La désinformation

La désinformation

Vintage typewriter with sheet of paper and words "fake news".

Récemment, j’ai eu le plaisir de donner une conférence en milieu de travail.

Ce qui en est ressorti, c’est que 90% des gens présents étaient préoccupés par leur poids, avaient déjà suivi plusieurs régimes et étaient surtout mal informés sur leur condition.

Le résultat, la plupart des participants étaient désespérés de pouvoir  réussir un jour.

Première désinformation :

Les diètes ne fonctionnent pas. C’est tout-à-fait FAUX.

Si vous créez un déficit calorique en mangeant moins que vous ne brûlez, vous  allez obligatoirement perdre du poids. Il n’y a aucune exception à cette règle.

Deuxième désinformation :

L’effet YOYO est mauvais pour la  santé. Encore  FAUX.

Il y a 24% moins de mortalité chez ceux qui reprennent un régime amaigrissant à multiple reprise comparativement à ceux qui acceptent de rester en surpoids.

En y pensant bien, ça fait un sens. Manger mieux  pendant 6 mois est préférable que manger mal pendant 12 mois.

Troisième désinformation :

Le gras est l’ennemi de la personne en surpoids. Vraiment  FAUX.

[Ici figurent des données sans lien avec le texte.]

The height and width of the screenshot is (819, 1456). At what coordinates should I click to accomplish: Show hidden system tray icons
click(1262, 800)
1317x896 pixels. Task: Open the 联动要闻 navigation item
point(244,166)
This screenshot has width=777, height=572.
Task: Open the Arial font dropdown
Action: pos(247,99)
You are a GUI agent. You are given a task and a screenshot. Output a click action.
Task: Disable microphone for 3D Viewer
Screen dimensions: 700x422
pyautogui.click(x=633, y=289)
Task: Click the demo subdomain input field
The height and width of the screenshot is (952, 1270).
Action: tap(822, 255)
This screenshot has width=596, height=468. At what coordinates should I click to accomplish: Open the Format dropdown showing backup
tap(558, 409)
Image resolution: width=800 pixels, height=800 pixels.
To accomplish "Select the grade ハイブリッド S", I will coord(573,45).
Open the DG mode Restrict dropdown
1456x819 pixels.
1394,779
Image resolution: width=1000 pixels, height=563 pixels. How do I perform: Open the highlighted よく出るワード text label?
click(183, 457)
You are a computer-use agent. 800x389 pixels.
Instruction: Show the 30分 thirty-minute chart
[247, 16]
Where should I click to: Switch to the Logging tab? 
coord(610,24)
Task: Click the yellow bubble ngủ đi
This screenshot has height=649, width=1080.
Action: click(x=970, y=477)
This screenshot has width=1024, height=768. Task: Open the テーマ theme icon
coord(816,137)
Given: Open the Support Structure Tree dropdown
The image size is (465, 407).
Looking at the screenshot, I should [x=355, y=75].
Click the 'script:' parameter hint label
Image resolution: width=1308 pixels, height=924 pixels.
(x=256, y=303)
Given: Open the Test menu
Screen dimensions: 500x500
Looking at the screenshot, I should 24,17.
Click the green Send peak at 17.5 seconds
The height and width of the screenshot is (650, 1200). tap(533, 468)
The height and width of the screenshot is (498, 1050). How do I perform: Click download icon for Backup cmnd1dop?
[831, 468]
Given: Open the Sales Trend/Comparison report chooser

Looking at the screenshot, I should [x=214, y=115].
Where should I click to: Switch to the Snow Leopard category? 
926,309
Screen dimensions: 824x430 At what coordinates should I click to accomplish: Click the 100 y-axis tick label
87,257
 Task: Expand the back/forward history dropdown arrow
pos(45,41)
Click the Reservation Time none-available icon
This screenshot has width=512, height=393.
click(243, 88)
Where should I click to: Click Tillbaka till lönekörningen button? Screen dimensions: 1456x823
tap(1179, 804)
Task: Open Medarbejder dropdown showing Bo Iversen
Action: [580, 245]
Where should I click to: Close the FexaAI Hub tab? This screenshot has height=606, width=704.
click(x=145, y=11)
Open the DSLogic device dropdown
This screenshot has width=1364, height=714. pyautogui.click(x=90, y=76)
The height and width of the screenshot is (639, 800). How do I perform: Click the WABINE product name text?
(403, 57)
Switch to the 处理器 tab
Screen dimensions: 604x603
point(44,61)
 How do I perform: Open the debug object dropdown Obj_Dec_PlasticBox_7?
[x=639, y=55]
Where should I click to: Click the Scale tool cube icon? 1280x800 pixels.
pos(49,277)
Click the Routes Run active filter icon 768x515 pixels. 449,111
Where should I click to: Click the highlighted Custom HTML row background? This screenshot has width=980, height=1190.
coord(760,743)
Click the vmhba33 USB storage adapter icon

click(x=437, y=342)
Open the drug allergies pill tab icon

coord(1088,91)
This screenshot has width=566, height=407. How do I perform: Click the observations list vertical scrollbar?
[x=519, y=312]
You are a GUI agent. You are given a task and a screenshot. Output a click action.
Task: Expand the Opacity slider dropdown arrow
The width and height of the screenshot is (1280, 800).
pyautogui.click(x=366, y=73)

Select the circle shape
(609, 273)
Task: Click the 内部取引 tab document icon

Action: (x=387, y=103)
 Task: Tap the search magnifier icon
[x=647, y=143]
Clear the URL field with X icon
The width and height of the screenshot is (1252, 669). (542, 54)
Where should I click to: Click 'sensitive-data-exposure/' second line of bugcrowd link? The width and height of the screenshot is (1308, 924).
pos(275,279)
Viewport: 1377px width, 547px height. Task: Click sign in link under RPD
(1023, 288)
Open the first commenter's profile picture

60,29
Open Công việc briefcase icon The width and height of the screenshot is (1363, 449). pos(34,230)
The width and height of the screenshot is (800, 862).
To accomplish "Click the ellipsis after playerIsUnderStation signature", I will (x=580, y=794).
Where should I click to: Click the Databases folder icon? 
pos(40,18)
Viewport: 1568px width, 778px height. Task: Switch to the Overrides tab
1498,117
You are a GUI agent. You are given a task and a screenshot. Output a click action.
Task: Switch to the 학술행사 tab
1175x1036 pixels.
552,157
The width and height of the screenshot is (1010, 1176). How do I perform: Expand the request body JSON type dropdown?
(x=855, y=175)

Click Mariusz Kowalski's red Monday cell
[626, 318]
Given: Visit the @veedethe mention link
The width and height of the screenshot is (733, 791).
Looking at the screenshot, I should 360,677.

C’est le sucre qui est l’ennemi numéro un. Il est responsable des fringales associées aux baisses de sucre  dans le sang (hypoglycémie réactionnelle). Ça touche plus de 80% des gens en surpoids. La modération a bien meilleur goût.

Quatrième désinformation :

Il est préférable de maigrir lentement. FAUX, FAUX, FAUX.

Les recherches récentes démontrent que ce sont les changements rapides dans le poids, les habitudes alimentaires et avec un suivi hebdomadaire qui prédisent une perte de poids réussie. Les changements lents prédisent un gain de poids. C’est prouvé scientifiquement.

Cinquième désinformation :

Le maintien du poids perdu est impossible ou pesque. Archi FAUX.

La clé du succès  avec plus de 80% du poids perdu maintenu, plusieurs années plus tard, réside dans un suivi mensuel, tout en faisant le Questionnaire Poids mental afin de rester conscient et motivé.

Malheureusement, nous sommes dans une société de désinformation.

Il vous reste à choisir  la bonne information pour être bien motivé.